* **EXCERPT TO READ**:
++++++++

The parties agree that a termination of Executive’s employment pursuant to this Section 5(b), Section 5(c) or Section 5(d) below will not be a breach of this Agreement and does not relieve either party of its/his other obligations hereunder.
 
(c)     Termination by the Company for Cause or Voluntary Termination by Executive . In the event that at any time during the Term of Employment Executive’s employment is terminated by the Company for Cause or by Executive other than for Good Reason, Executive’s Term of Employment will terminate automatically without further obligations to Executive, his legal representative or his estate, as the case may be, under this Agreement except for any payments payable to Executive pursuant to Section 5(f).

++++++++

* **WRITTEN TASK 1**: According to the contract excerpt, what payments are still owed to Executive after a termination for Cause or without Good Reason?
These records are unrelated to the contract excerpt.

(Entries on target coordinates)
++++++++

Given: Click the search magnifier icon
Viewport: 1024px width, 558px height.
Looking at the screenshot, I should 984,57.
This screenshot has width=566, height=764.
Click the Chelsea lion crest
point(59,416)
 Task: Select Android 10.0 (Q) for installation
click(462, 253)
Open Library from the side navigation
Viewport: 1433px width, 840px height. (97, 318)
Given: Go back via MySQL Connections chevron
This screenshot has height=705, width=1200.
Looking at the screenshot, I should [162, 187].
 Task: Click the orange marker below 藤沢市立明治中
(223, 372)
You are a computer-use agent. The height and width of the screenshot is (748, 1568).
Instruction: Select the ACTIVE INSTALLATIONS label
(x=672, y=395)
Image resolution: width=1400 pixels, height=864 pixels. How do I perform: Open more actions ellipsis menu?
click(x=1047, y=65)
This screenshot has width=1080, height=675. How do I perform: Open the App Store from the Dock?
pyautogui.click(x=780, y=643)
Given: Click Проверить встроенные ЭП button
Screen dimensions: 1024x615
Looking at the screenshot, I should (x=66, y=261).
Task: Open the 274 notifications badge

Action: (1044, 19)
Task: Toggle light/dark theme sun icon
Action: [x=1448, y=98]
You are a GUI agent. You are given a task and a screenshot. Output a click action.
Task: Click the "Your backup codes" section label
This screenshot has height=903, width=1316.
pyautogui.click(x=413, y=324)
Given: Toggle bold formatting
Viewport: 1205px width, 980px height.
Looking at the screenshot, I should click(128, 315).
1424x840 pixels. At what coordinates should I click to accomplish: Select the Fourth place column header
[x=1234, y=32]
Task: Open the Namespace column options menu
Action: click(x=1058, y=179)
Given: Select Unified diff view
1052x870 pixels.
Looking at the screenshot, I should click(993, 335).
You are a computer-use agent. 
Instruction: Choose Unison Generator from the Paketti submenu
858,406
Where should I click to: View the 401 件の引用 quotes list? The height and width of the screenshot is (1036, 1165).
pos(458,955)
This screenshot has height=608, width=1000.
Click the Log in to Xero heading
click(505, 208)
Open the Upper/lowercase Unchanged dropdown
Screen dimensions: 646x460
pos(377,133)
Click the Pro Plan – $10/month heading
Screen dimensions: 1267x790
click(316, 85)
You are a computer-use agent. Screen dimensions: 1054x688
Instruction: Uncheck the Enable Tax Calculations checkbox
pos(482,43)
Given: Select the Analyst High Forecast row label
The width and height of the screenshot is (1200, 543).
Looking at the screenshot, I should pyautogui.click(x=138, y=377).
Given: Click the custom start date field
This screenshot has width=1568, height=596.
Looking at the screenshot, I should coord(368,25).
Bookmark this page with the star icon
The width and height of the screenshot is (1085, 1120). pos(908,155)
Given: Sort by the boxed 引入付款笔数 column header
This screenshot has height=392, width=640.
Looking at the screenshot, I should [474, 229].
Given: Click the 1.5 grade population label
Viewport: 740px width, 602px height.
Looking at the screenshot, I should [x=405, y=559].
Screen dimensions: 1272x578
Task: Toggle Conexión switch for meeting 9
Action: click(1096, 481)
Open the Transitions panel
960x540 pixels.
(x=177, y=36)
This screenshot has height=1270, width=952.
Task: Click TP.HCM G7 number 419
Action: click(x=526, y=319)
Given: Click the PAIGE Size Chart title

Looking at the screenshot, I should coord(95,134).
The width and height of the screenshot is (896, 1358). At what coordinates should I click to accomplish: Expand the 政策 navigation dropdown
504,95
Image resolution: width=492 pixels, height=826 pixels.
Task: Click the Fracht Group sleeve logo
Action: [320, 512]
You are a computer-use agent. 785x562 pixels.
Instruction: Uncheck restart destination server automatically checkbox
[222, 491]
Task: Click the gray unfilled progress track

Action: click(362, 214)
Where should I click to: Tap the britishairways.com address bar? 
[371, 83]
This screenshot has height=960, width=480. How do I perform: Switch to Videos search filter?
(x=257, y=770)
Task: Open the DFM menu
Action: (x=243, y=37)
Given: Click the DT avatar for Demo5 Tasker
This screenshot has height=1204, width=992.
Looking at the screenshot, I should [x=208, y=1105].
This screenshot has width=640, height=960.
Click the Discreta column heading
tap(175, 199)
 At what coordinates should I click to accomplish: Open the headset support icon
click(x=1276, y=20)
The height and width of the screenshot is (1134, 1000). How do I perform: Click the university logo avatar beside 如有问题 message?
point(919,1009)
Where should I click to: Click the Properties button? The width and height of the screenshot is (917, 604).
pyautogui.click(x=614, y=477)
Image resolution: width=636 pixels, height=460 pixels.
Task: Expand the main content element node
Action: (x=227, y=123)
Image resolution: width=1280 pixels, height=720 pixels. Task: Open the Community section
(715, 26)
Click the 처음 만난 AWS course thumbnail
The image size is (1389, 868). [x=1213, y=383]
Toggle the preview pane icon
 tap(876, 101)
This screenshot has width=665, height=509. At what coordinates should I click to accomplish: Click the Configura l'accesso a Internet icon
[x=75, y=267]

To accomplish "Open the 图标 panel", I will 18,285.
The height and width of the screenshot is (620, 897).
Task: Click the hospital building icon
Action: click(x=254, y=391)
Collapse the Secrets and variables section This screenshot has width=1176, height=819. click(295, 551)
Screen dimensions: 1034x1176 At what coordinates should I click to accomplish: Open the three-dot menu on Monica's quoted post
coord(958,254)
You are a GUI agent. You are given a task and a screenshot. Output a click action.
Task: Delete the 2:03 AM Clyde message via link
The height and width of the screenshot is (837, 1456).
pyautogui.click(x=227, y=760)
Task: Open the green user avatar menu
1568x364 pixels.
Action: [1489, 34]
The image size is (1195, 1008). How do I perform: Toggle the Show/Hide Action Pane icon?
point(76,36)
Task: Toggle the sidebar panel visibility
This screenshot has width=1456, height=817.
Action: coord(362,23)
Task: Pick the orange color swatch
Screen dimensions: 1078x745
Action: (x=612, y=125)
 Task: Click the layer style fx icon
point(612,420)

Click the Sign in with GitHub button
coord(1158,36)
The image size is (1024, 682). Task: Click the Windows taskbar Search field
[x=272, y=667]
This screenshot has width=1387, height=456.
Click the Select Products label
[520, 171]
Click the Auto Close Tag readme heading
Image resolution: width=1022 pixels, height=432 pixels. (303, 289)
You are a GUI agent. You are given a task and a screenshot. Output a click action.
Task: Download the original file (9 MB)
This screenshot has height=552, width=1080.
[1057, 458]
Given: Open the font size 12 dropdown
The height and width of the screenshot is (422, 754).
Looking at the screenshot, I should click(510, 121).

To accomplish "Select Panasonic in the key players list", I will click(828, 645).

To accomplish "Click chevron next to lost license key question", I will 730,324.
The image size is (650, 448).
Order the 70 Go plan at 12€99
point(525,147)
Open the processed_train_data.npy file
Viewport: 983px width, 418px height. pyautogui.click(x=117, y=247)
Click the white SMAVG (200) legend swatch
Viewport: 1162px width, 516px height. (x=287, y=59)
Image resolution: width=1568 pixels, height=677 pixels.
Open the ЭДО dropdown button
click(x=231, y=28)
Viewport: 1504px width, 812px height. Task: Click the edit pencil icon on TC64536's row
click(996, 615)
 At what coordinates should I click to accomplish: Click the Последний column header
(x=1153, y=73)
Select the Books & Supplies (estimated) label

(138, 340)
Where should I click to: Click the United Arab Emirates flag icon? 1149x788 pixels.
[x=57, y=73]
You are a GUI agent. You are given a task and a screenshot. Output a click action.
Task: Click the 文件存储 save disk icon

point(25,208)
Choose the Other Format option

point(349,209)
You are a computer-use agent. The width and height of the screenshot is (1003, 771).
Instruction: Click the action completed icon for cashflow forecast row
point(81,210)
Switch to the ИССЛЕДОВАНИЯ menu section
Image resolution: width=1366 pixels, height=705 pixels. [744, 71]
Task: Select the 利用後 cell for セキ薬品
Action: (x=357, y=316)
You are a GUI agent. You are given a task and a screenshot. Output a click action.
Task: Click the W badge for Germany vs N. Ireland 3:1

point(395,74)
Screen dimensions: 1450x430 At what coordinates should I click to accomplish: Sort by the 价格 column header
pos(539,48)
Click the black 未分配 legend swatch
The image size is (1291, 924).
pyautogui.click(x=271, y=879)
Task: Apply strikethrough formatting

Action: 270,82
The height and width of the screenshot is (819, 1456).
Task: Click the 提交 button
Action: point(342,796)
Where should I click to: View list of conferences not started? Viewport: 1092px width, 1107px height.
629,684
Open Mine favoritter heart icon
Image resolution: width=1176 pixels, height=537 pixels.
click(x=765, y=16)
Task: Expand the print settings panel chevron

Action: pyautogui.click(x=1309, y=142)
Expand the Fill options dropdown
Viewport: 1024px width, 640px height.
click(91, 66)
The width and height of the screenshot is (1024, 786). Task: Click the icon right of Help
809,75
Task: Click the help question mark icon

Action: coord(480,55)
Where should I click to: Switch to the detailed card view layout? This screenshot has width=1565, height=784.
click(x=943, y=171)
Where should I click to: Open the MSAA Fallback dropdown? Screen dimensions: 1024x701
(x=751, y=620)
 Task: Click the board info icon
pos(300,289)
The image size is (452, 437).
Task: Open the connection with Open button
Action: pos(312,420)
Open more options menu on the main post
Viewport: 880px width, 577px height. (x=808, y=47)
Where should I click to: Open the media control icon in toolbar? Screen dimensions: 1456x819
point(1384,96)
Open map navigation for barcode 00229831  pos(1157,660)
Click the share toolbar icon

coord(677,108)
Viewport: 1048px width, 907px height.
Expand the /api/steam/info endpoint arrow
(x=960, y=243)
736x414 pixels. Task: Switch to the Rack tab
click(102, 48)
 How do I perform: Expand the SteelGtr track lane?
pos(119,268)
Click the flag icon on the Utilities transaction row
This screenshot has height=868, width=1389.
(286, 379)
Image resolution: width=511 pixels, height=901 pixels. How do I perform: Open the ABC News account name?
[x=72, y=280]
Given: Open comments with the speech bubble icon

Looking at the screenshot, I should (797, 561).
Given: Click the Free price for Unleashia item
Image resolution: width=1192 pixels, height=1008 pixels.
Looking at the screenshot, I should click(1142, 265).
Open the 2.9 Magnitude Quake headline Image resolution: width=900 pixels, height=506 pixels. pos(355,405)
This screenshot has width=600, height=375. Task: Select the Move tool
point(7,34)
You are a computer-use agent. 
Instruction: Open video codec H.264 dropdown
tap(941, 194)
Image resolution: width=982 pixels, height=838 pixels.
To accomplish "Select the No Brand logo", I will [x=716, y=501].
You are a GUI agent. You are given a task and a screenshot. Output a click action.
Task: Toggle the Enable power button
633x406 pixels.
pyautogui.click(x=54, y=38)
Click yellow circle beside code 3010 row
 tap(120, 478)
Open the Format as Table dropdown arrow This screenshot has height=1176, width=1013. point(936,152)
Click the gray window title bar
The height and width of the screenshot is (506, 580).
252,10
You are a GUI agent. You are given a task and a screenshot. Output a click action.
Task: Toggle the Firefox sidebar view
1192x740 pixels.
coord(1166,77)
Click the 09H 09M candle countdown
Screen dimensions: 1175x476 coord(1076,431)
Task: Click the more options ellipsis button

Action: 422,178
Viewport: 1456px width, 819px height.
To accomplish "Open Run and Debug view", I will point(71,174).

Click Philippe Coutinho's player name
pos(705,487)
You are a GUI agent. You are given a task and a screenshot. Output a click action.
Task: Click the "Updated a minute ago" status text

++++++++

* **WRITTEN TASK 2**: Take the records from the line with "Task: Click the more options ellipsis button" through the end of the records and write those lines out again, swapping "Viewport" for "Display" and changing nothing else.

* **EXERCISE RESULT 1**: Any payments payable to Executive pursuant to Section 5(f).

* **EXERCISE RESULT 2**:
Task: Click the more options ellipsis button

Action: 422,178
Display: 1456px width, 819px height.
To accomplish "Open Run and Debug view", I will point(71,174).

Click Philippe Coutinho's player name
pos(705,487)
You are a GUI agent. You are given a task and a screenshot. Output a click action.
Task: Click the "Updated a minute ago" status text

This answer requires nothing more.